In response to a list of questions sent to the city by The Mercury, the council’s head of housing, Cogi Pather, said Abahlali members had been offered housing in Newlands, but “apparently refused”.

Pather said there were more than 500 projects in the housing plan, including upgrades of informal settlements and new developments.

Pather said 80% of these were within the city’s “urban edge” with close access to transport.

Many recipients of low-cost housing abandon these dwellings, saying they are too far from work.

“The city has earmarked a mere 5% of all (shacks) households for complete relocation. This is only due to the fact that the land that is settled is unsuitable for a viable development. These are settlements on flood plains or unstable land, for example. This implies that the large majority of settlements within the city will be earmarked for in situ upgrade. However, the large number of the families residing in these settlements cannot be accommodated in a conventional single-stand project and hence the city’s initiative to seek more viable and affordable options.”

Pather said the city was commissioning an architectural consultant to develop high-density housing models to construct within the housing subsidy grant.

Earlier this year Mayor Obed Mlaba defended the municipality’s prioritisation in the R17.4 billion budget saying: “When one simply gives away houses to the poor who have no means of sustaining themselves or building communities, you had better be sure that you have other income-generating programmes (like the new 2010 soccer stadium) in place to pick up the slack.”

Nigel Gumede, the ANC head of the city’s housing committee, is on record as saying the city’s focus is on eradicating shacks.

He said previously that the more the city built houses the more it encouraged people to move into shacks, in the hope of securing state built houses.

Infrastructure

In the 2007/08 budget, the council pledged R543 million for low-cost housing projects and R210 million for housing infrastructure, R60 million to upgrade hostels and another R112 million to supply water and electricity to new low-cost housing schemes.

Abahlali president S’bu Zikode says this was well and good, but what about residents of shack settlements like his in Kennedy Road, in Clare Estate, that have existed for more than 15 years, and are often the first port of call for rural KZN residents when they arrive in town?

The council’s refusal to engage widely around its plans for housing, he said, meant people could not immediately improve their living conditions, nor participate in solutions, including keeping an accurate register of who lived in shack settlements.

He said shack dwellers were terrorised by runaway fires and endured poor sanitation and infrequent refuse removal, which worsened daily.

Zikode said residents deserved clear and consistent communication from council on its housing plans, especially in light of the fact that more than 200 shacks had been demolished illegally since January.

“Six percent of the vacant land in the city is owned by council. This could accommodate up to 80 000 homes.

“We also believe the city should expropriate privately held vacant land in the city if there is no plan for it. There is an urgent need for housing. We respect legal land ownership.

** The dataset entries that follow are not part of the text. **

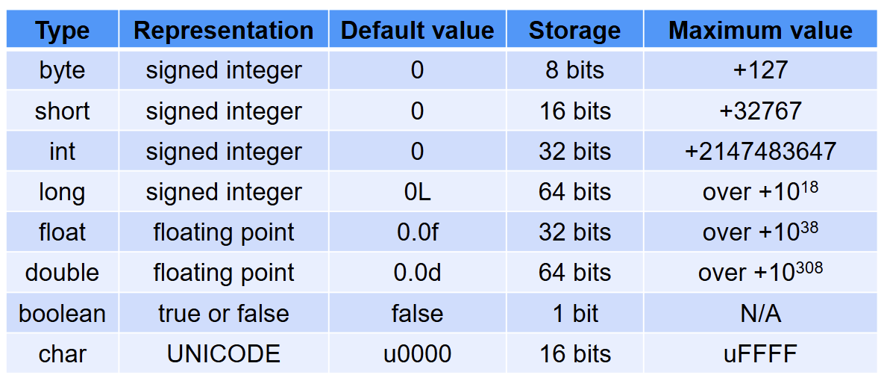This screenshot has height=381, width=884.
Task: Select the 'true or false' representation cell
Action: 223,313
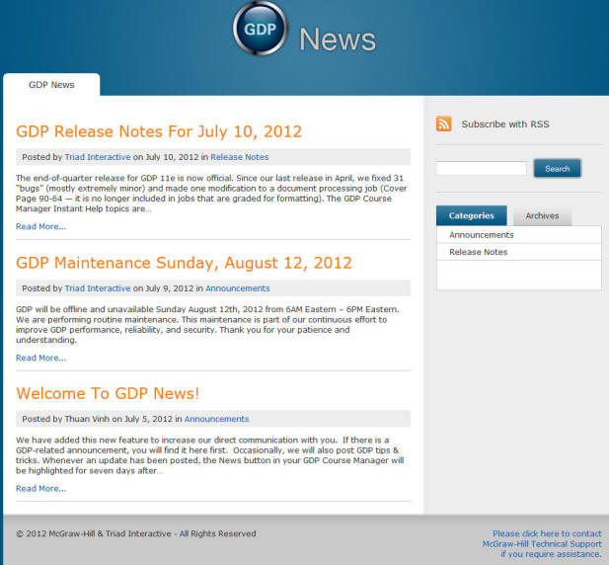Image resolution: width=609 pixels, height=565 pixels.
Task: Click the Announcements link in the Welcome post's byline
Action: tap(216, 419)
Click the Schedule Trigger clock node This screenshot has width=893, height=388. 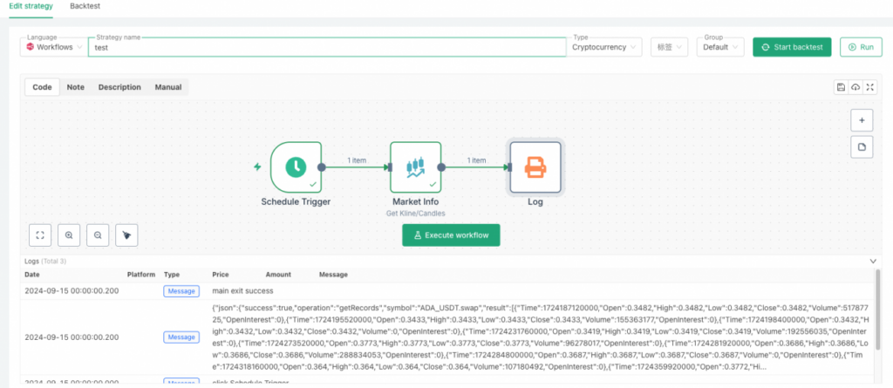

Expropriation would be a last resort, but land that isn’t being used should be shared.

“We have been calling for a partnership on housing.

“No one party is an expert on housing . . . if there was a collaboration we could get down to business,” Zikode said.

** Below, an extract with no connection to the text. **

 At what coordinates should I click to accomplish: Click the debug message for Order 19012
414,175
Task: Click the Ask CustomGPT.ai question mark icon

The shack residents’ call comes in the wake of some appeals from businessmen and non-governmental organisations in Durban, articulated in The Mercury earlier this week by columnist Imraan Buccus from the Centre for Public Participation who wrote about community protests, including those by Abahlali.

“The problem is not complex or difficult to understand – it is simply a lack of genuine public participation in local government . . . the one consistent problem is a technocratic top-down approach to policy formulation and implementation,” Buccus wrote.